* _Description of the task_
Rewrite the material from the line containing "Task: Add a new tab with plus button" down through the line containing "This screenshot has height=568, width=990.", both included, as a JSON list of strings with one string per line, omitting blank lines.

* _Stored data_
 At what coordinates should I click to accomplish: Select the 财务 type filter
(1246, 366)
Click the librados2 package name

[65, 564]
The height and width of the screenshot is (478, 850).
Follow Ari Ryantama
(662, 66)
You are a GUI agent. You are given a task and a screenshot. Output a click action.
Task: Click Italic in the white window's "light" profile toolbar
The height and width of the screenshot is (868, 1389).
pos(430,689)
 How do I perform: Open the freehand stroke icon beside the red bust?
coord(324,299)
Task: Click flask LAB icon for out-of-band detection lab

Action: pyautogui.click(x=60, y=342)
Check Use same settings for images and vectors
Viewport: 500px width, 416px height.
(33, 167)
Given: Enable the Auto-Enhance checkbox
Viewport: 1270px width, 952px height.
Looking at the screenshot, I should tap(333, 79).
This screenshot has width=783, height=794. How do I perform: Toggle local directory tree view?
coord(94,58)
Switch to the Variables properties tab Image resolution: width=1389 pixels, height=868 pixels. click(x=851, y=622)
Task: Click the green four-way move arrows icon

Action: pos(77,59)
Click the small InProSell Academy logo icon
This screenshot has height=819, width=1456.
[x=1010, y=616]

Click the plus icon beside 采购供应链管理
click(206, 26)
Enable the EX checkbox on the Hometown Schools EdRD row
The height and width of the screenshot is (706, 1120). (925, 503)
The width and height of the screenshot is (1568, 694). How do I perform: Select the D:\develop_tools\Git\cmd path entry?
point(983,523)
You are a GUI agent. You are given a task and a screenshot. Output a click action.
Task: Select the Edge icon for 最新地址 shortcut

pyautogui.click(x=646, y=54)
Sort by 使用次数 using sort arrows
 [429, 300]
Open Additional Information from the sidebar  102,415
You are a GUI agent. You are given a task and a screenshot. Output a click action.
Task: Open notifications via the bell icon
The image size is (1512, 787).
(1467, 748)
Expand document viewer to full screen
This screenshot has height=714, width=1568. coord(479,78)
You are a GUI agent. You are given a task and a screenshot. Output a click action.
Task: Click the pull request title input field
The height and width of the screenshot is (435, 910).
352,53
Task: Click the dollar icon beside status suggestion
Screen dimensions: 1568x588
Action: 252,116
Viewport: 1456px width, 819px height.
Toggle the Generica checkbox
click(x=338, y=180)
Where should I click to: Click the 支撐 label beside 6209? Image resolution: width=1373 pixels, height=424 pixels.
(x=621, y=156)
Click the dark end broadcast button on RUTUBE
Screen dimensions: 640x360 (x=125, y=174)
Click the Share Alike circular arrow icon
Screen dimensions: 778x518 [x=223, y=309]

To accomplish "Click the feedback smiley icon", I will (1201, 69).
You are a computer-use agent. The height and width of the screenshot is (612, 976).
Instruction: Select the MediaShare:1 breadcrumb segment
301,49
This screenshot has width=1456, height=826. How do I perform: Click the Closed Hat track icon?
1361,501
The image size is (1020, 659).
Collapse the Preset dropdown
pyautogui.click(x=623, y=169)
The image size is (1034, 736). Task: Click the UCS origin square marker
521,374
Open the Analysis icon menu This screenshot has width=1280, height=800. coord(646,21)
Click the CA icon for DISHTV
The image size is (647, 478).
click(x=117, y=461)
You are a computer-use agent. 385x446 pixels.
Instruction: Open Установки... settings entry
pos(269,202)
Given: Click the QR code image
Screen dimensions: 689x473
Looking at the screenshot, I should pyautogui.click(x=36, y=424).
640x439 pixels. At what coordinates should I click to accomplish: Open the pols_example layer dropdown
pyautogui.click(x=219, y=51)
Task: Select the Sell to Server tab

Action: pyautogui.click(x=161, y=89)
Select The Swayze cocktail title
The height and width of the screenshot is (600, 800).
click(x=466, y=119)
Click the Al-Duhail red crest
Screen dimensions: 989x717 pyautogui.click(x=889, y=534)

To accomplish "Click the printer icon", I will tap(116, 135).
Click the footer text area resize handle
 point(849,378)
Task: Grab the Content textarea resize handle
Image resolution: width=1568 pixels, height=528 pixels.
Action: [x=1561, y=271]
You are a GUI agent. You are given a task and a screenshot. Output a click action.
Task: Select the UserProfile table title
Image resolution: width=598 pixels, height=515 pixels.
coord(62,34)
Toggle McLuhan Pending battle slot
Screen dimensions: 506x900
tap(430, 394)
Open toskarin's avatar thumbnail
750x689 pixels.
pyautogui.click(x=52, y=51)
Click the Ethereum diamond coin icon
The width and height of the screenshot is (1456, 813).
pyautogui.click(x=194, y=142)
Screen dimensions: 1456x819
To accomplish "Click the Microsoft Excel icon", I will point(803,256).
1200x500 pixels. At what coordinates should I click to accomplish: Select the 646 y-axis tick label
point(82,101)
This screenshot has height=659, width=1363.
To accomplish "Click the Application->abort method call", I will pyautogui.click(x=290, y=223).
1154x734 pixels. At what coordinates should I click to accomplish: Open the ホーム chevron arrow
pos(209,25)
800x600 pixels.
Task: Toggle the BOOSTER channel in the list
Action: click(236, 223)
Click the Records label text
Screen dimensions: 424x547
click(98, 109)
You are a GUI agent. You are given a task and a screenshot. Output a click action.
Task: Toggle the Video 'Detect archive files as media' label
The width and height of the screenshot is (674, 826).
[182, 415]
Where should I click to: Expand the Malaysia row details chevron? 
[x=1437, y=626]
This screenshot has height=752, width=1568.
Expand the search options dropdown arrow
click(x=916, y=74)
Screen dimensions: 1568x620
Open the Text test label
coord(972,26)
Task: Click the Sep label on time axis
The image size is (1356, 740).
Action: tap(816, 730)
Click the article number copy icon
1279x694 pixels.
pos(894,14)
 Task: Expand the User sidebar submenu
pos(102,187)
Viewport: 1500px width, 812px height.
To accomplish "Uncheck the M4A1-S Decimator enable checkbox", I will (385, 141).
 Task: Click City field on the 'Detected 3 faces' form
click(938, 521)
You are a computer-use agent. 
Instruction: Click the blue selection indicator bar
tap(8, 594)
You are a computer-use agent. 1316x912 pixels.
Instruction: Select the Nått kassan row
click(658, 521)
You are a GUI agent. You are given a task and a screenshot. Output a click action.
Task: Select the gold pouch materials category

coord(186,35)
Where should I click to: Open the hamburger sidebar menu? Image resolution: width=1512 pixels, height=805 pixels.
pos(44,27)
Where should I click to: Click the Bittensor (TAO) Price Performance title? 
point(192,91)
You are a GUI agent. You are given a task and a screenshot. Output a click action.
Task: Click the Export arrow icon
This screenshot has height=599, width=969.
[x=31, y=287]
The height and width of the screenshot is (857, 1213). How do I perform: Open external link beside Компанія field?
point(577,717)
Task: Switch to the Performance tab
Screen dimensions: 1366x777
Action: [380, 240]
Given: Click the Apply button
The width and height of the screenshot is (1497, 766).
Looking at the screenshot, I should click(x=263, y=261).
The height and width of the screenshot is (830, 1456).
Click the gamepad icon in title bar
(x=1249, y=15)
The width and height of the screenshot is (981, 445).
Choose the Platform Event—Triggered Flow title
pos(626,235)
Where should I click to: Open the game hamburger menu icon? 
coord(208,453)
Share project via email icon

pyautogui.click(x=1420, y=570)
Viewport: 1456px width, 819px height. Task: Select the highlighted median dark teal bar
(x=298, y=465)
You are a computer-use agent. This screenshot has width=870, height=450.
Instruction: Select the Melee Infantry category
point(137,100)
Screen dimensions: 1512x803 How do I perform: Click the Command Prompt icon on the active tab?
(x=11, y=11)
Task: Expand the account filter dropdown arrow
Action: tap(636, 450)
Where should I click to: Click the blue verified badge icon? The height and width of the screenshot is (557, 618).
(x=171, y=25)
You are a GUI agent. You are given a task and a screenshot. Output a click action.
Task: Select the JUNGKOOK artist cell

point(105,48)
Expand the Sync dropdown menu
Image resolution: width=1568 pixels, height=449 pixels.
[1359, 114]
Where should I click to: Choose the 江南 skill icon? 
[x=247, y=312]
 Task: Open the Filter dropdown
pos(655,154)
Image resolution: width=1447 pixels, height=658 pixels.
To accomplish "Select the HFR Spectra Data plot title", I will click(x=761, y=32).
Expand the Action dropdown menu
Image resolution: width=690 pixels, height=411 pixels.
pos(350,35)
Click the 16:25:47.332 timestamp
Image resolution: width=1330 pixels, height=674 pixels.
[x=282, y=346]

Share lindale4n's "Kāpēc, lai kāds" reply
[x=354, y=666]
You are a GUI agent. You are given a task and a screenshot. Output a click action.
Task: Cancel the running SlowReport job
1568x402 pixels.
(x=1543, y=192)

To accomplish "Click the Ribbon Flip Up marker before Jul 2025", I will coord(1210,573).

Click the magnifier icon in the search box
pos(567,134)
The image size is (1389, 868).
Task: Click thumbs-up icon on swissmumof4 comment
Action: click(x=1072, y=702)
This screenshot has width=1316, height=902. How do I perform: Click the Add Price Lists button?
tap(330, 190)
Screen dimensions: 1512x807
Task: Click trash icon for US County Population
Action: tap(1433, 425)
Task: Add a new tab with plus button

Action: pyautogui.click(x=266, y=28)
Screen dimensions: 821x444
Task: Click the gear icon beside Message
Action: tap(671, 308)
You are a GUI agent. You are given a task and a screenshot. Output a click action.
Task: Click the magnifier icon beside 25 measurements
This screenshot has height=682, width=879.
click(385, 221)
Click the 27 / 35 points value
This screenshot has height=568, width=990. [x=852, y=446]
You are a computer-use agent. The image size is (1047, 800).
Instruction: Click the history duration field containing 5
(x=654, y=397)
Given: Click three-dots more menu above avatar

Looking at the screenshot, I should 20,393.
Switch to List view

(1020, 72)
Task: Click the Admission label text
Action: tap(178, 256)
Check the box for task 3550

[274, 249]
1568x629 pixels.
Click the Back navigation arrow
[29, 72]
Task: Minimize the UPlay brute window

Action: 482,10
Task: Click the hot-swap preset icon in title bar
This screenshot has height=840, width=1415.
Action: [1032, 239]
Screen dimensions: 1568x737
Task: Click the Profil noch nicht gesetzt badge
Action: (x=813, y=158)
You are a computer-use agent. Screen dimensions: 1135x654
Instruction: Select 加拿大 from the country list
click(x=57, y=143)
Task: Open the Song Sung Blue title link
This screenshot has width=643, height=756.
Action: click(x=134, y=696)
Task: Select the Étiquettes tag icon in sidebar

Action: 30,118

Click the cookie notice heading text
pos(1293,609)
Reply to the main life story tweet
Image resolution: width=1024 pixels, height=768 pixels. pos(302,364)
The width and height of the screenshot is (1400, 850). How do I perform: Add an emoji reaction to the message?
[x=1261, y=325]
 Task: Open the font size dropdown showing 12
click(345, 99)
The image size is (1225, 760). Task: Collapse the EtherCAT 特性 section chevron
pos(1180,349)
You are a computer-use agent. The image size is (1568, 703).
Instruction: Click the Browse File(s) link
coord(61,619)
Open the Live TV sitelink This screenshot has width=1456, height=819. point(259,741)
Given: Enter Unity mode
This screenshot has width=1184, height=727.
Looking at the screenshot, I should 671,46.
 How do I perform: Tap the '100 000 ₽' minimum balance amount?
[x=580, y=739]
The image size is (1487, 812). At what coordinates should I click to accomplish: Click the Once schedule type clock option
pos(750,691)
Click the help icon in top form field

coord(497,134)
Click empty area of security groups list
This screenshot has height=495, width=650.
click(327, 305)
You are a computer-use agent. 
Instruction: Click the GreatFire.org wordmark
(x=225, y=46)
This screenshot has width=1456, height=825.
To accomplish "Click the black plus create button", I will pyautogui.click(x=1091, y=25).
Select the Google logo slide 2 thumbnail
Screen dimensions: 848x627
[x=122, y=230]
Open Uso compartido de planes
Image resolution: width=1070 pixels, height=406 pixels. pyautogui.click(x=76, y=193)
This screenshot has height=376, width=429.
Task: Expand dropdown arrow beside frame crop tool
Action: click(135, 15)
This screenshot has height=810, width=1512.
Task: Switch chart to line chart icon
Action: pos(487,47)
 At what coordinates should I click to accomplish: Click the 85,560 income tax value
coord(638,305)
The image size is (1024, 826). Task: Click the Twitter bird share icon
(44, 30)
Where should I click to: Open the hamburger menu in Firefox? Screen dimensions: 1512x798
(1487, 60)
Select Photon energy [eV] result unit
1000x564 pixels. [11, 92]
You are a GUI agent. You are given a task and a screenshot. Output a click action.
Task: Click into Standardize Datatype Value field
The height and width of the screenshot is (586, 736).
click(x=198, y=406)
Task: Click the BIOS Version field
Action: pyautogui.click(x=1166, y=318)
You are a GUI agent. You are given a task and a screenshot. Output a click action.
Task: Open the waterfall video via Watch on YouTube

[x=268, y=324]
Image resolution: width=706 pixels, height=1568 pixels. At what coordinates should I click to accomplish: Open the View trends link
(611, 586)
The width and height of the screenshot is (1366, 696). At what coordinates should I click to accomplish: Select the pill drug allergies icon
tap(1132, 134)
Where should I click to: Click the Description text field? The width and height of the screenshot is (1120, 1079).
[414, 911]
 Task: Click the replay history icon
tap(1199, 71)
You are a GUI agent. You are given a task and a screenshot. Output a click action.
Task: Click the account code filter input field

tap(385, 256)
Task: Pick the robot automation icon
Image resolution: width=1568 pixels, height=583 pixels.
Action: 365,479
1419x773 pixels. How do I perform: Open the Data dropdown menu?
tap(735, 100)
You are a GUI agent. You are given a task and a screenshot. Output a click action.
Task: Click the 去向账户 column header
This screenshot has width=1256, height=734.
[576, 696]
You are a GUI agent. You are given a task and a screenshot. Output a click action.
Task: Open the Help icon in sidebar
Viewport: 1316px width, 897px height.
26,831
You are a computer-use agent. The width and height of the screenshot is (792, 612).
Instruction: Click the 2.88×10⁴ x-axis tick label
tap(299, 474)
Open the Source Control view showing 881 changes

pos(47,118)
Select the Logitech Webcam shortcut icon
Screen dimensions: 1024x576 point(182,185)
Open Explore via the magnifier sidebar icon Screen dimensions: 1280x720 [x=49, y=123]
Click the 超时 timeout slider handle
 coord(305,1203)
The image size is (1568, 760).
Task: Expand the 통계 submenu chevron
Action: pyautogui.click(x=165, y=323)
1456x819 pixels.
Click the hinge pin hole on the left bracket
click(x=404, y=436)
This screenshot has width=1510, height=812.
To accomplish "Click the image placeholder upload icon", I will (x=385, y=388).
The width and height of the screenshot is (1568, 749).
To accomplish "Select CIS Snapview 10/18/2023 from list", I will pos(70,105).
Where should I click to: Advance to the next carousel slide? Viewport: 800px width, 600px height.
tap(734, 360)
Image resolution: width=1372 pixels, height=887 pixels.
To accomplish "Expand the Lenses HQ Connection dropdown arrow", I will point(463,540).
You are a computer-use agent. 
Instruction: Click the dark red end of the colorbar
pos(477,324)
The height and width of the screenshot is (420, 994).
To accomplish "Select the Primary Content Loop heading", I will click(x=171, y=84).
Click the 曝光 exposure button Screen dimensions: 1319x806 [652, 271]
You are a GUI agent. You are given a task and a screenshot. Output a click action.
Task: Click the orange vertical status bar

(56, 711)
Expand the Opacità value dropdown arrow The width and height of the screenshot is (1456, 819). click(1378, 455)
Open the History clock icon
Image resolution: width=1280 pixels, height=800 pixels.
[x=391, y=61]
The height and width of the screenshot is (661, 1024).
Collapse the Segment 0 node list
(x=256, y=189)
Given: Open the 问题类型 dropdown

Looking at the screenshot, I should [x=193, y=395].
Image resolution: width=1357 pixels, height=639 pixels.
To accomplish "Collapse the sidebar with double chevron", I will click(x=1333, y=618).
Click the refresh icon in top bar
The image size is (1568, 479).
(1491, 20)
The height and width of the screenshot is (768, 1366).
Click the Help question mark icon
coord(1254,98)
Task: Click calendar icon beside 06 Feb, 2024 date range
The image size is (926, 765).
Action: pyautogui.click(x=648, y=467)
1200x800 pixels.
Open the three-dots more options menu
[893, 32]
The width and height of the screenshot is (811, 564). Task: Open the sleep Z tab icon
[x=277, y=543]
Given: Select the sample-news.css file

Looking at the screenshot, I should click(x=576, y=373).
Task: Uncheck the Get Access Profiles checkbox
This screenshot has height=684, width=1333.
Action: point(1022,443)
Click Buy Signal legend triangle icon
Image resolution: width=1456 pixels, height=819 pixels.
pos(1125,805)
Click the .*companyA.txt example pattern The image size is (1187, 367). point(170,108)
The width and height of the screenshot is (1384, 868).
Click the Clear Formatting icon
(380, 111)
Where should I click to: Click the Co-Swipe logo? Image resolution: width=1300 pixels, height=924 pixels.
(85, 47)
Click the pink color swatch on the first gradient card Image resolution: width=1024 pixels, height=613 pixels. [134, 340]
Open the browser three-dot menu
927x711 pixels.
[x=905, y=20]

* _Output for this exercise_
[
  "Task: Add a new tab with plus button",
  "Action: pyautogui.click(x=266, y=28)",
  "Screen dimensions: 821x444",
  "Task: Click the gear icon beside Message",
  "Action: tap(671, 308)",
  "You are a GUI agent. You are given a task and a screenshot. Output a click action.",
  "Task: Click the magnifier icon beside 25 measurements",
  "This screenshot has height=682, width=879.",
  "click(385, 221)",
  "Click the 27 / 35 points value",
  "This screenshot has height=568, width=990. [x=852, y=446]"
]